You are viewing a plain text version of this content. The canonical link for it is here.
Posted to server-dev@james.apache.org by Jerry Malcolm <te...@malcolms.com> on 2019/10/06 19:40:30 UTC
3.4.0 AWS S3 Storage
This is a chain of several offline email exchanges between Matthieu and
me regarding the S3 blob storage project. I'm bringing it into this
forum to include anyone else who might be interested in this topic.
There are still a few open questions listed below. So if anyone can
assist with those, jump on in.
Jerry
Matthieu,
On 10/2/2019 4:33 AM, Matthieu Baechler wrote:
> Hi,
>
> On Tue, 2019-10-01 at 11:41 -0500, Jerry Malcolm wrote:
>
> [...]
>
>>>> Two initial questions:
>>>>
>>>> 1) is this enabled simply by adding blob.properties into
>>>> the
>>>> conf
>>>> directory?
>>> When using cassandra+guice, yes.
>>>
>>> With Spring, everything is much more complex.
>>> You probably need to rework Spring configuration to inject the
>>> right
>>> blob-store implementation.
>> I knew sooner or later I was going to have learn something about
>> Spring.... If you can tell me the cassandra-guice classes that
>> perform the same functions, I'll start looking into making Spring do
>> the
>> same thing.
> Honestly, I don't see the value to learn Spring 3 that has been
> obsolete for years. If you plan to work more frequently on James, I can
> just advise you to learn Guice which is way easier to work with.

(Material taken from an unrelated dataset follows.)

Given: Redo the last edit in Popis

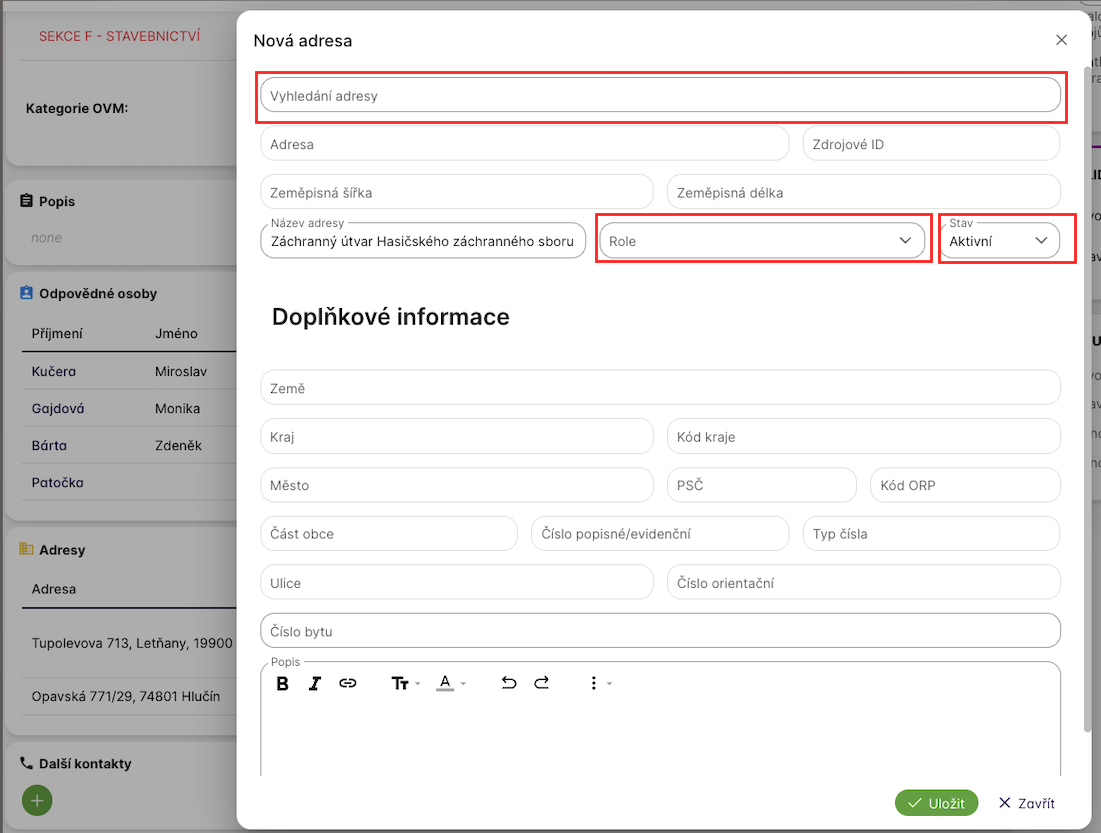Looking at the screenshot, I should [x=541, y=683].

Since I am not live yet on my 3.4.x installation, now is the right time
to move to all of the recommended 'future direction' configurations. So
I'll figure out what I need to do to move from Spring to Guice and begin
with that base on my 3.4.x installation.
>
>>> More important: JPA is currently not able to use a blob-store at
>>> all.
>>>
>>> That means, if you want that feature, that you should:
>>>
>>> * implement blob-api by moving some code out of mailbox-jpa to a
>>> blob-
>>> jpa module
>>> * allow mailbox-jpa to use any blob-api implementation
>> I'm not using JPA at all. I'm using direct JDBC to MySQL currently.
>> So
>> JPA will be on the back burner initially for me.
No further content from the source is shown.